Exercise objective:
Rewrite each record line between the line holding "Referendum 2026, i risultati (16, 312)" and the line holding "LINKS (102, 38)", inclusive, and keep everything else on those lines the same. Move every coordinate by adding -42 to both of its numbers.

[Word and element locating records]
————————

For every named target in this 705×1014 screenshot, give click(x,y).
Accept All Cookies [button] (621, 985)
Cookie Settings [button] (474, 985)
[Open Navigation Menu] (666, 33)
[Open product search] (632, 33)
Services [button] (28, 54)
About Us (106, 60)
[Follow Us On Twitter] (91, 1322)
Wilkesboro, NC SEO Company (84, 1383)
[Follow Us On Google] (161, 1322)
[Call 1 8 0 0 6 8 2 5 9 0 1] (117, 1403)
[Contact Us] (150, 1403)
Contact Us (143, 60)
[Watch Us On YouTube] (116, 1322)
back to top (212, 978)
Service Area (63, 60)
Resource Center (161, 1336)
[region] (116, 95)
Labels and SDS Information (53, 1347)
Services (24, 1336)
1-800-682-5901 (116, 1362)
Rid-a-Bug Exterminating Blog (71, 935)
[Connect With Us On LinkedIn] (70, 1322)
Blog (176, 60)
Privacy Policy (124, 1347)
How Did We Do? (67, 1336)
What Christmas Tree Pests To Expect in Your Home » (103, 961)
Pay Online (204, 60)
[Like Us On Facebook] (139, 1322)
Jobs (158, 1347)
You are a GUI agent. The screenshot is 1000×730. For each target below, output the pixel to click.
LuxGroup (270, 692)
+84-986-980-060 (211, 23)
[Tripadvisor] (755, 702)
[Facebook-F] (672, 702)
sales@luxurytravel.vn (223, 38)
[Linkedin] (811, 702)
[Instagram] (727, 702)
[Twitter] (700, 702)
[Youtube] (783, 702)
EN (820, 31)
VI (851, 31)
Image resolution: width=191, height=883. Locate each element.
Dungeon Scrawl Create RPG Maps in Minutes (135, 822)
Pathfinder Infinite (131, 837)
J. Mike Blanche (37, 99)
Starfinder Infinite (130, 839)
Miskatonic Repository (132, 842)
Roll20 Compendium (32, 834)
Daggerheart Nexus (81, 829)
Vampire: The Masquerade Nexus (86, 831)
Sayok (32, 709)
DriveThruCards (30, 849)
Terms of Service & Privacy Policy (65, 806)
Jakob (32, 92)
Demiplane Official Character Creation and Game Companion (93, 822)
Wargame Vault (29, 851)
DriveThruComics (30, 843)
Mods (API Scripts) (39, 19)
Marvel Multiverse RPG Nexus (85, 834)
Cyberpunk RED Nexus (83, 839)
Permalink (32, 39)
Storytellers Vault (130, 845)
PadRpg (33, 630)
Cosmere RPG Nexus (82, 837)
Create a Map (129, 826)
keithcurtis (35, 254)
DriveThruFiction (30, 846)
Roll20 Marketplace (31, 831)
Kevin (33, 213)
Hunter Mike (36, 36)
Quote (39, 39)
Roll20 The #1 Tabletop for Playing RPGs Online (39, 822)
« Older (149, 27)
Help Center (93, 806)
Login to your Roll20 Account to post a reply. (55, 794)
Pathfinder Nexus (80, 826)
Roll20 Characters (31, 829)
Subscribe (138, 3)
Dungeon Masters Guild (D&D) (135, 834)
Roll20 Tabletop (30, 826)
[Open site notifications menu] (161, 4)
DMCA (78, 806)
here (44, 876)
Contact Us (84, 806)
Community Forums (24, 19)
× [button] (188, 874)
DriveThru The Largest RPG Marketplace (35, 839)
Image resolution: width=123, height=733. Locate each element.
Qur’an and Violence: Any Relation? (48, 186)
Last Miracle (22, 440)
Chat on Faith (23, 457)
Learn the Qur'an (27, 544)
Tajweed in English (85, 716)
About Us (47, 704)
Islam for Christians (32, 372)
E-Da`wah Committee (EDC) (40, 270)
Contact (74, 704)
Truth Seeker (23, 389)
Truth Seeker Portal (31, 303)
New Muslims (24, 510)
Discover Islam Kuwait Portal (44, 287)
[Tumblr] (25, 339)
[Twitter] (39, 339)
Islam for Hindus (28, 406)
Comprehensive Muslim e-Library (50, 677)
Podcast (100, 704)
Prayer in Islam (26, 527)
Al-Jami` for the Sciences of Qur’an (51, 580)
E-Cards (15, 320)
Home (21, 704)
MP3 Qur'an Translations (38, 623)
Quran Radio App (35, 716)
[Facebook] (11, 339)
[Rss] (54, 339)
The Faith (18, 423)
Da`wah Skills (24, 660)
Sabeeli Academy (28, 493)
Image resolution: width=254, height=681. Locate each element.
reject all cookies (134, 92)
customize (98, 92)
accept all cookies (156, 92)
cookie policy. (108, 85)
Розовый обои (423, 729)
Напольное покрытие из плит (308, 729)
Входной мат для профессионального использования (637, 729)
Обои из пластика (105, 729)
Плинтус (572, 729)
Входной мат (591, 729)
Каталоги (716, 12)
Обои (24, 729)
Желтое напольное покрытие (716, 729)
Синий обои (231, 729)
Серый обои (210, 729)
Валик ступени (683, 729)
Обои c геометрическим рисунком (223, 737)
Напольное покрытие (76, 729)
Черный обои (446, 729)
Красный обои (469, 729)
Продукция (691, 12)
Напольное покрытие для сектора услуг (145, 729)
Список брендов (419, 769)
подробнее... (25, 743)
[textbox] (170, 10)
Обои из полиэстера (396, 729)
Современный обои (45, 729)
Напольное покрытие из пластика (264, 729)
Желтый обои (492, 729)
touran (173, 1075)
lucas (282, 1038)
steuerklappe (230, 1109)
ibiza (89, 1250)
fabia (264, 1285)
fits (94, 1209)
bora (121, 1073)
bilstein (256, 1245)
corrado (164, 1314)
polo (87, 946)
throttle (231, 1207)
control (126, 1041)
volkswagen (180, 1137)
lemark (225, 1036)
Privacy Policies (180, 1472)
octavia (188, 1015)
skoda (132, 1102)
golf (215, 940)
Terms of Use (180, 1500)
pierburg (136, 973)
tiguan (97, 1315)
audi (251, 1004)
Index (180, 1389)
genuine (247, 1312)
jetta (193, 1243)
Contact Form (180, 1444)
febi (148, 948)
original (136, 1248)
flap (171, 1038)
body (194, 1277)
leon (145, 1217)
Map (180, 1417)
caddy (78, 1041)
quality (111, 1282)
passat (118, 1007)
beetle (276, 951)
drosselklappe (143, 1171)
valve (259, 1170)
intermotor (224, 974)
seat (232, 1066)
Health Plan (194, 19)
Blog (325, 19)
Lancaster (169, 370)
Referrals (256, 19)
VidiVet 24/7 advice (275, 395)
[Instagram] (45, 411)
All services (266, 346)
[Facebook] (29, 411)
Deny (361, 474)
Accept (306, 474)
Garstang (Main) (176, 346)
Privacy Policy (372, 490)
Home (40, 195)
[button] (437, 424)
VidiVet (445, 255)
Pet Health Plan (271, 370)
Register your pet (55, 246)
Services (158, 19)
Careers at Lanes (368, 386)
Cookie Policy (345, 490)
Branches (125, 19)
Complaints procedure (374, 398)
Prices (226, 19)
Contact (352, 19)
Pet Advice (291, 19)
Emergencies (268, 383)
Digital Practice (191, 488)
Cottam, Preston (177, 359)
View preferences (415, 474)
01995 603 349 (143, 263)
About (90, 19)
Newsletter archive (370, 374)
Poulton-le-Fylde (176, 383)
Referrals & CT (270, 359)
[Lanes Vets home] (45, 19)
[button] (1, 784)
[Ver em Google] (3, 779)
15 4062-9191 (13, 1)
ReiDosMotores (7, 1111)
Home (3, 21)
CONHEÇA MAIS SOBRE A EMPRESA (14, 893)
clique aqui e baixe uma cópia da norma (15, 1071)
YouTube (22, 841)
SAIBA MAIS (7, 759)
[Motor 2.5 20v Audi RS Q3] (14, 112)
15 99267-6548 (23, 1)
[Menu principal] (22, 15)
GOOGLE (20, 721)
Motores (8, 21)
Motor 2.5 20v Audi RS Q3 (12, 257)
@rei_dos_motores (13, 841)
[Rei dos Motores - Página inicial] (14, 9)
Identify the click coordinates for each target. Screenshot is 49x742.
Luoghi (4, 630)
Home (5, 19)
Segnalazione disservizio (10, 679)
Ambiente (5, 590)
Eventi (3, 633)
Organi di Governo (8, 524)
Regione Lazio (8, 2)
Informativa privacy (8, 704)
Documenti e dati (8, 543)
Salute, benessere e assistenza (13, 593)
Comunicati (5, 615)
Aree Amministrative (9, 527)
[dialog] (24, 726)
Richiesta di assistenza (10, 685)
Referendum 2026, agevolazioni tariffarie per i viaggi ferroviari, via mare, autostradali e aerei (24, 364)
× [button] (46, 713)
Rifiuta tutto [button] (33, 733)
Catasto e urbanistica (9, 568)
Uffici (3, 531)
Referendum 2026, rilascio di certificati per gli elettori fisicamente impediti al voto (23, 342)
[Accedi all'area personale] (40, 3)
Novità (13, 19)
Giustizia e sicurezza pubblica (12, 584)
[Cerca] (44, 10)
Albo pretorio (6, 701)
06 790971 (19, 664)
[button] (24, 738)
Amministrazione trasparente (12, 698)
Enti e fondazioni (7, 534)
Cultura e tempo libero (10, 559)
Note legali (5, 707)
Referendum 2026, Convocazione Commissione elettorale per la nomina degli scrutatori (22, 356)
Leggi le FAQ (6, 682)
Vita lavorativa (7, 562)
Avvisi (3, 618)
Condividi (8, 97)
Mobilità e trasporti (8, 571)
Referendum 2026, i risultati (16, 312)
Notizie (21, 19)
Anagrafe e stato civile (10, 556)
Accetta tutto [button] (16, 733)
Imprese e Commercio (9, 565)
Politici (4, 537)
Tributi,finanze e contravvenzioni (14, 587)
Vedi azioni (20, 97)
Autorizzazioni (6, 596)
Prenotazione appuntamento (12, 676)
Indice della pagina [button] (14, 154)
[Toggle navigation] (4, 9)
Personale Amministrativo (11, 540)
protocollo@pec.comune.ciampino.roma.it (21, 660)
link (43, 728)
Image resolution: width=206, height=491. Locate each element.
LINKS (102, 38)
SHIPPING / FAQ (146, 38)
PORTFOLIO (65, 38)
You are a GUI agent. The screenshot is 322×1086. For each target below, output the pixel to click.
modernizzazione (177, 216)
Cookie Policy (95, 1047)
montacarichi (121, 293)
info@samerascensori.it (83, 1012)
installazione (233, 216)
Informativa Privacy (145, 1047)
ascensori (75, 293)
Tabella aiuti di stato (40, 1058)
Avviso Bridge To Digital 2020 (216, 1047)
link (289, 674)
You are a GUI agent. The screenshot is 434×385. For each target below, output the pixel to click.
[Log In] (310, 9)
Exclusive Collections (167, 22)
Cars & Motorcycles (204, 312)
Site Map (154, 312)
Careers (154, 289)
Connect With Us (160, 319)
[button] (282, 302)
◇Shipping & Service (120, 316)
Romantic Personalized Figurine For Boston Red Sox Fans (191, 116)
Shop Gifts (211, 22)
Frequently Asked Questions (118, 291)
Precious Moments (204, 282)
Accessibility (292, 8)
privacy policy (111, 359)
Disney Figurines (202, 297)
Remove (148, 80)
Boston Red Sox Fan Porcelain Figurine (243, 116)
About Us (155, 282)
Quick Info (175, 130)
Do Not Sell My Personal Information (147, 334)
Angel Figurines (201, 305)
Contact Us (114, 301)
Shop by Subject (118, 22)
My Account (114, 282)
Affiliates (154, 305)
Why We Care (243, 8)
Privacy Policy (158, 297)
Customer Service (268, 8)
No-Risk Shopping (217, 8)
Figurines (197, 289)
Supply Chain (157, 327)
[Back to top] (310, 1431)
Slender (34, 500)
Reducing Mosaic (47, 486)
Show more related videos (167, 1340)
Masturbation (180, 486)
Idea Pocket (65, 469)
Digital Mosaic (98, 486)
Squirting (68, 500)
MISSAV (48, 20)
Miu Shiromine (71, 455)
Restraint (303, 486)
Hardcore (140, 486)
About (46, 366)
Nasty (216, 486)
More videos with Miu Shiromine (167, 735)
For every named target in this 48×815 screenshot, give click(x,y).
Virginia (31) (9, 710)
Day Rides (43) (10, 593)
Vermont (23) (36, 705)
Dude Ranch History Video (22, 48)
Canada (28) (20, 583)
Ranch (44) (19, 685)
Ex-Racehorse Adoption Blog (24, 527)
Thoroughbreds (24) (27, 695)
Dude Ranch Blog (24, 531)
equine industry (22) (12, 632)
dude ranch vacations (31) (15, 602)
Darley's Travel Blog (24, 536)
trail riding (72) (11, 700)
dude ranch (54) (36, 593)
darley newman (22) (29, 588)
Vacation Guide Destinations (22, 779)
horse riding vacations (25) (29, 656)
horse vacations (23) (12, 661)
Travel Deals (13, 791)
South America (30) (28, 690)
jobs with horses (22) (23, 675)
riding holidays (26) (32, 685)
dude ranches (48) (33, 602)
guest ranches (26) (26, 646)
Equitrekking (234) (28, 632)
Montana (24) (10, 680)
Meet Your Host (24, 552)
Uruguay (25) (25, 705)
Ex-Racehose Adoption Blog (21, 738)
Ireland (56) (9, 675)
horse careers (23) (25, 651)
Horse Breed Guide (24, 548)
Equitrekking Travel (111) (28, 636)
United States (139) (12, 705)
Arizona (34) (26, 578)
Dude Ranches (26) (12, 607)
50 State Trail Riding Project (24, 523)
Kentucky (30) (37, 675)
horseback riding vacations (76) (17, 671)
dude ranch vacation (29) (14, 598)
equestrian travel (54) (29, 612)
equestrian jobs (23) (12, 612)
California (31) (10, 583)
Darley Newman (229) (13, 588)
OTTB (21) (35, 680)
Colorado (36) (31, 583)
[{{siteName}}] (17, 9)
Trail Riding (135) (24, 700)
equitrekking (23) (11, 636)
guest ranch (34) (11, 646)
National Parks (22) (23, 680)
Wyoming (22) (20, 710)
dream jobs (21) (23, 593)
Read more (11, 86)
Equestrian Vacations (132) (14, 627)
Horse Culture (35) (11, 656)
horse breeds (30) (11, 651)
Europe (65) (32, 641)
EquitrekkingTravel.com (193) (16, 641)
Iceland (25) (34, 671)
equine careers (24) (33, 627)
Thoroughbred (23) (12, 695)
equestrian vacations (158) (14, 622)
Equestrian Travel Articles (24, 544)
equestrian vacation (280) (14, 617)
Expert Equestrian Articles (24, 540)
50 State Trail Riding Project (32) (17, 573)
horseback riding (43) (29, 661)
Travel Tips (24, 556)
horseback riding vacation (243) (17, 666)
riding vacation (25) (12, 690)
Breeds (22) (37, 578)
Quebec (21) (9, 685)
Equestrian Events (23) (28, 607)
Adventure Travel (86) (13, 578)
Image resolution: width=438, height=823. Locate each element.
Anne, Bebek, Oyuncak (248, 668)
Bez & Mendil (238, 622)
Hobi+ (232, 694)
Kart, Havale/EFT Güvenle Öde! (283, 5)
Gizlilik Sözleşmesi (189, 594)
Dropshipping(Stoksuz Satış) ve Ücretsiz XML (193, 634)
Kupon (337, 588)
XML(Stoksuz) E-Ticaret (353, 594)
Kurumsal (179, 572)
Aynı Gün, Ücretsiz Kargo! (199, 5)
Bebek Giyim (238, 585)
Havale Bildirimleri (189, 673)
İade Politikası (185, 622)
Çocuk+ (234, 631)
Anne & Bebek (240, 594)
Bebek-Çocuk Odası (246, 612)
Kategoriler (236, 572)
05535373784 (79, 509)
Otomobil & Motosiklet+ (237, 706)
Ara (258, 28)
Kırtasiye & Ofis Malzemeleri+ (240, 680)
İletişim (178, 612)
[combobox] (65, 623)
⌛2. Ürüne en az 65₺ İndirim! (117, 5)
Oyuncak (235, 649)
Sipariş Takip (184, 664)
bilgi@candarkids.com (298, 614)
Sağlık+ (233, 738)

————————

Task result:
Referendum 2026, i risultati (-26, 270)
Notizie (-21, -23)
Anagrafe e stato civile (-32, 514)
Accetta tutto [button] (-26, 691)
Imprese e Commercio (-33, 523)
Politici (-38, 495)
Tributi,finanze e contravvenzioni (-28, 545)
Vedi azioni (-22, 55)
Autorizzazioni (-36, 554)
Prenotazione appuntamento (-30, 634)
Indice della pagina [button] (-28, 112)
[Toggle navigation] (-38, -33)
Personale Amministrativo (-31, 498)
protocollo@pec.comune.ciampino.roma.it (-21, 618)
link (1, 686)
Image resolution: width=206, height=491. Locate each element.
LINKS (60, -4)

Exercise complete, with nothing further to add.